According to two polls taken before the supercommittee failed to find a compromise, the American public’s faith in Congress stands at historic lows – a 9-percent approval rating according to a CBS/New York Times poll and 13 percent according to Gallup. In October, Gallup forecast that disenchantment with the people’s representatives would further deepen in the absence of agreement.
Not to harp on the negative, let’s revisit the resolution on America‘s motto, passed 396 to 9 on November 1, with two legislators voting “present” and 26 not voting. Randy Forbes, the Republican who sponsored the measure explained it had been necessary because “a number of public officials … forget what the national motto is.” He named President Barack Obama as one of the forgetful officials, referring to a speech in which he cited E Pluribus Unum as America‘s motto. (Latin for “out of many, one”, those words are emblazoned on the official seal of the United States and engraved, along with “In God We Trust”, on 25-cent coins.

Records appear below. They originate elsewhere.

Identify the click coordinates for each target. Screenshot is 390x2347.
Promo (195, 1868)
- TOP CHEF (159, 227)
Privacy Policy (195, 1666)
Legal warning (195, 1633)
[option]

E pluribus unum served as the country’s de facto motto until 1956, when Congress passed a law making In God We Trust the official motto).
In the floor debate on the matter, one legislator, Arizona Republican Trent Franks, portrayed failure to reaffirm the motto in apocalyptic terms. “If … man is God, then an atheist state is as brutal as the thesis it rests upon and there is no reason for us to gather here in this place,” he told his fellow members. “We should just let anarchy prevail because after all we are just worm food.”